Support statement level hint like SELECT /*+ set_var(tikv_client_read_timeout=500) */ * FROM t where id = ?; to set the timeout value of the KV requests of this single query to the certain value.

Example Usage

Consider the stale read usage case:

SQL

set @@tidb_read_staleness=-5;
# The unit is miliseconds. The session variable usage.
set @@tidb_tikv_tidb_timeout=500;
select * from t where id = 1;
# The unit is miliseconds. The query hint usage.
select /*+ set_var(tikv_client_read_timeout=500) */ * FROM t where id = 1;

Problems

Setting the variable tikv_client_read_timeout may not be easy if it affects the timeout for all TiKV read requests, such as Get, BatchGet, Cop in this session.A timeout of 1 second may be sufficient for GET requests, but may be small for COP requests. Some large COP requests may keep timing out and could not be processed properly.
If the value of the variable or query hint tikv_client_read_timeout is set too small, more retries will occur, increasing the load pressure on the TiDB cluster. In the worst case the query would not return until the max backoff timeout is reached if the tikv_client_read_timeout is set to a value which none of the replicas could finish processing within that time.

Detailed Design

The query hint usage would be more flexible and safer as the impact is limited to a single query.

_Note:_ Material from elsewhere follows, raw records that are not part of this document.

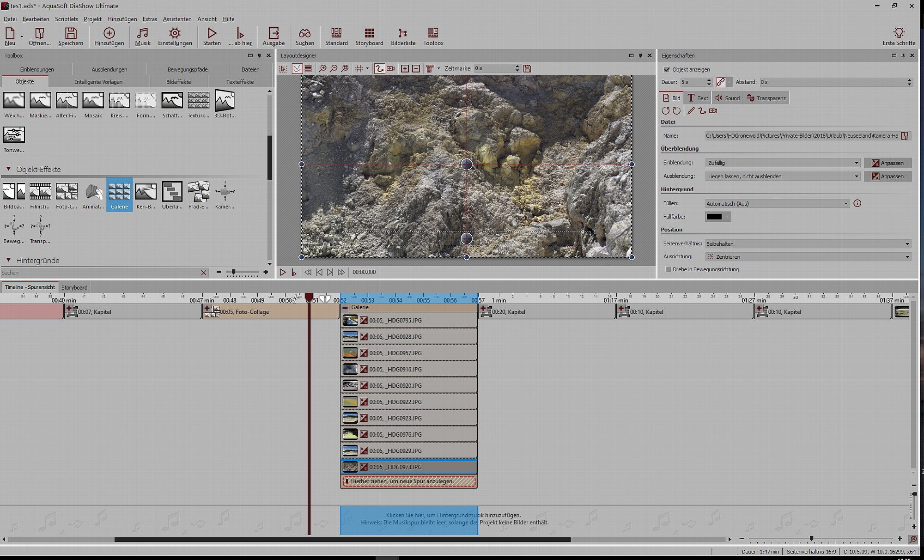This screenshot has width=924, height=560.
Task: Open the black Füllfarbe color swatch
Action: [714, 217]
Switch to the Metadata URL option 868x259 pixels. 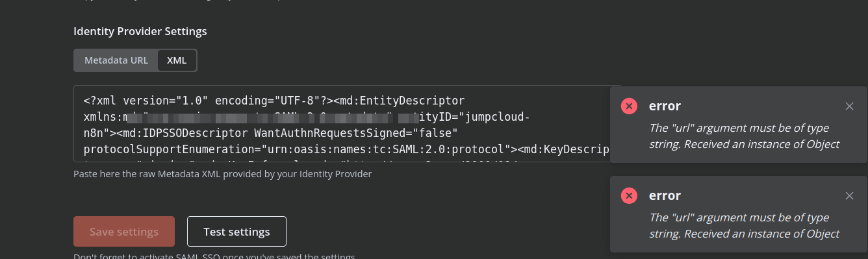(x=116, y=60)
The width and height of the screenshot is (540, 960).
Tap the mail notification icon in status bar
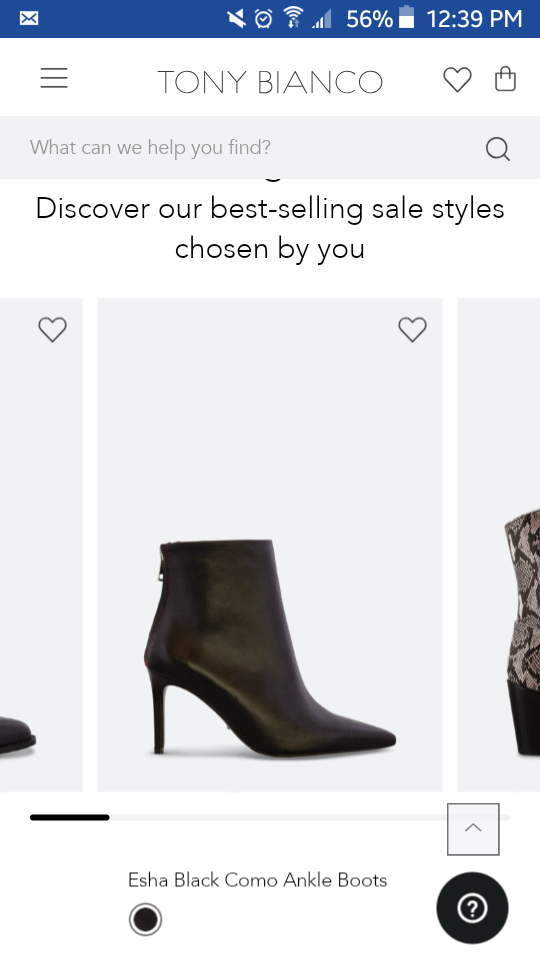[x=29, y=18]
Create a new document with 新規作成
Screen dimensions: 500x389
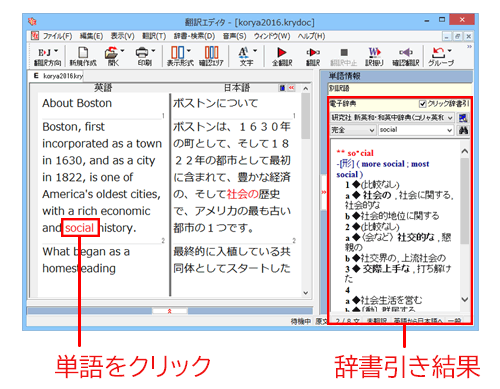click(83, 56)
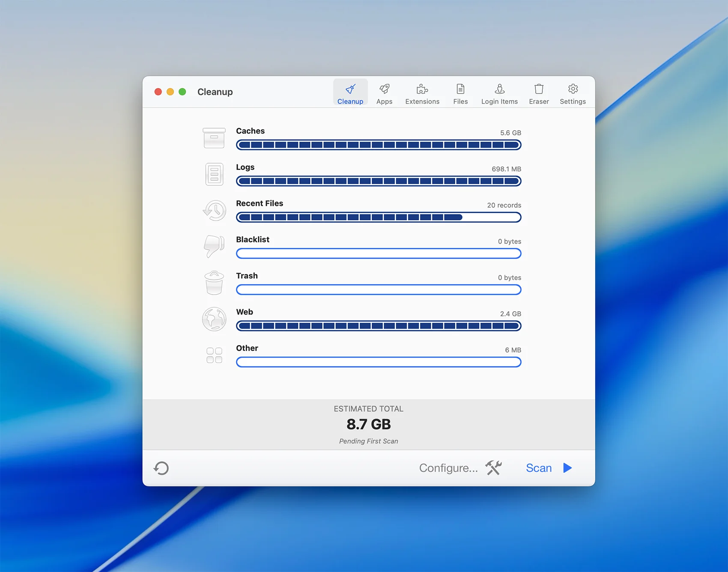Click the Configure hammer and wrench icon
Screen dimensions: 728x572
(493, 468)
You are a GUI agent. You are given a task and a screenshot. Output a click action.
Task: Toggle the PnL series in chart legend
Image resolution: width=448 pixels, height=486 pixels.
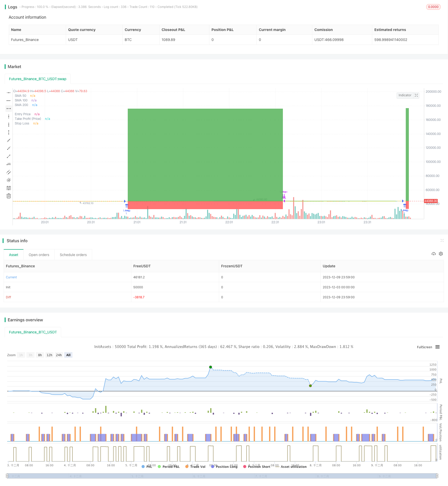[147, 467]
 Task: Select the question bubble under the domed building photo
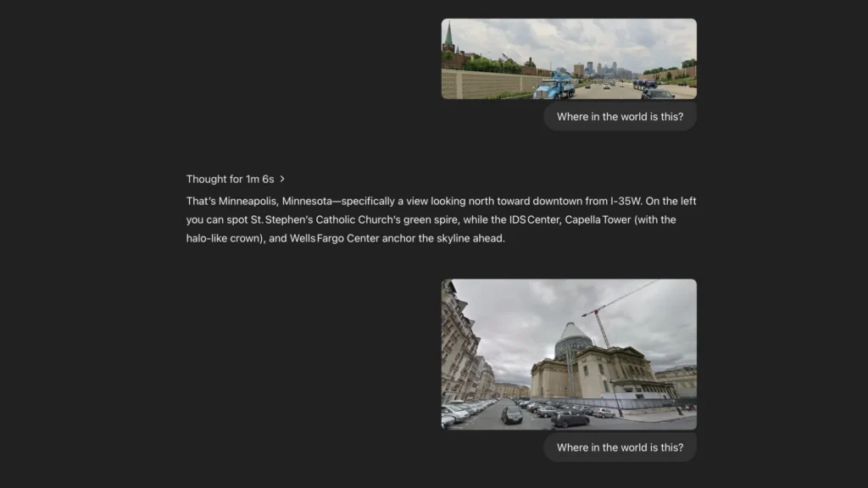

Support Timeout Configuration For Get And Batch-Get

Add related filed in the KVSnapshot struct like

type KVSnapshot struct {
	...
	KVReadTimeout: Duration
}

This change is to be done in the client-go repository.

Add set interface SetKVReadTimeout and get interface GetKVReadTimeout for KVSnapshot

func (s *KVSnapshot) SetKVReadTimeout(KVTimeout Duration) {
	s.KVReadTimeout = KVTimeout
}

This change is to be done both in the client-go repository and tidb repository.

Call the set interfaces to pass the timeout value from StmtContext to the KVSnapshot structures, when the PointGet and BatchPointGet executors are built.
Pass the timeout value into the Context.max_execution_duration_ms field of the RPC Context like

protobuf

message Context {
  ...
  uint64 max_execution_duration_ms = 14;
  ...
}

Note by now this field is used only by write requests like Prewrite and Commit.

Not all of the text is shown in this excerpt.